▸ **WRITTEN REQUEST**
Render the rows from the line containing "This screenshot has height=760, width=796." through the line containing "coord(250,12)" as a numbered list, leaving out any blank lines.

---

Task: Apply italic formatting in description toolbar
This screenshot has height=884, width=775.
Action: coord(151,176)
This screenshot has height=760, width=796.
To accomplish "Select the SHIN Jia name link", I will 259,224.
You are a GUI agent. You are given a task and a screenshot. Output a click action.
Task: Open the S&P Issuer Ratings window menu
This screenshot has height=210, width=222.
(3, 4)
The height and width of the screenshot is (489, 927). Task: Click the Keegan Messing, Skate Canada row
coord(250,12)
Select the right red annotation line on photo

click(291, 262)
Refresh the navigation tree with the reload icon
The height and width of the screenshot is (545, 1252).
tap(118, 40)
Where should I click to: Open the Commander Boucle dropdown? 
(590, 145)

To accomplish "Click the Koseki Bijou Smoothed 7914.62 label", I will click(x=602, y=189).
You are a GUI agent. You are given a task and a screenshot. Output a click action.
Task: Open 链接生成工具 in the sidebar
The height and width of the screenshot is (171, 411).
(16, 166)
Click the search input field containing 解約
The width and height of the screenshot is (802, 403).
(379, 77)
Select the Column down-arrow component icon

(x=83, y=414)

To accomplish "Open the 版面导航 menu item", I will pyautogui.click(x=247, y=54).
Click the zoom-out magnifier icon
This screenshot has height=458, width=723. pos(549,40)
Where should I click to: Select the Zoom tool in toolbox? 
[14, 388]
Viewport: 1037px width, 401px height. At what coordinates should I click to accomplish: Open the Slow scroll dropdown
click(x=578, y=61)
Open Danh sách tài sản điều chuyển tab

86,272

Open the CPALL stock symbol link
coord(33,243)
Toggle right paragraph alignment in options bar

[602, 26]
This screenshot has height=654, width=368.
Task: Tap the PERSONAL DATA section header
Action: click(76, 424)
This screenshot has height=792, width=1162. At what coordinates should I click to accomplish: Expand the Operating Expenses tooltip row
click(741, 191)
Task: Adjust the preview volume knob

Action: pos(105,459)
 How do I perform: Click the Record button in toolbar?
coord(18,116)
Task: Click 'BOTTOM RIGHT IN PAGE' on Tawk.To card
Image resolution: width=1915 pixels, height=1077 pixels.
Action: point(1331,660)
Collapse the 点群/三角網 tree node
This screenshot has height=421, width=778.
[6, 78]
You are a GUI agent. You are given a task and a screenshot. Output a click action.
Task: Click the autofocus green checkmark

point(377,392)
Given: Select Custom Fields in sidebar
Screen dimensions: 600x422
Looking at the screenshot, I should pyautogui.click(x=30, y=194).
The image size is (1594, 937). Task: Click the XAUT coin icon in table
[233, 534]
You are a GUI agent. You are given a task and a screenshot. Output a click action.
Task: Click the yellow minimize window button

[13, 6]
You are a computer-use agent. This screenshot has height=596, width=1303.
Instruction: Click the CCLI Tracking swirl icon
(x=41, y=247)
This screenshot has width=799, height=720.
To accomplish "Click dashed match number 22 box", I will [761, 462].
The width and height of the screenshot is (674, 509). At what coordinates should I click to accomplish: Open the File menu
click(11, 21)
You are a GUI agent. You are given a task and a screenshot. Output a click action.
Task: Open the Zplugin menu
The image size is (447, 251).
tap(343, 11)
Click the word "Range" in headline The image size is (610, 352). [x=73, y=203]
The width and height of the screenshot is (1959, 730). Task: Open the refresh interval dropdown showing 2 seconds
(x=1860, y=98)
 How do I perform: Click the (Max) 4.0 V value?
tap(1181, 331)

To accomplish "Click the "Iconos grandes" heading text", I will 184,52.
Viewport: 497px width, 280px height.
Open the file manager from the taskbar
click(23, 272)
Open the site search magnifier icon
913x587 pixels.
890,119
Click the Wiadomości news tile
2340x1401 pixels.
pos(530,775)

---

▸ **SOLUTION FOR THIS EXERCISE**
1. This screenshot has height=760, width=796.
2. To accomplish "Select the SHIN Jia name link", I will 259,224.
3. You are a GUI agent. You are given a task and a screenshot. Output a click action.
4. Task: Open the S&P Issuer Ratings window menu
5. This screenshot has height=210, width=222.
6. (3, 4)
7. The height and width of the screenshot is (489, 927). Task: Click the Keegan Messing, Skate Canada row
8. coord(250,12)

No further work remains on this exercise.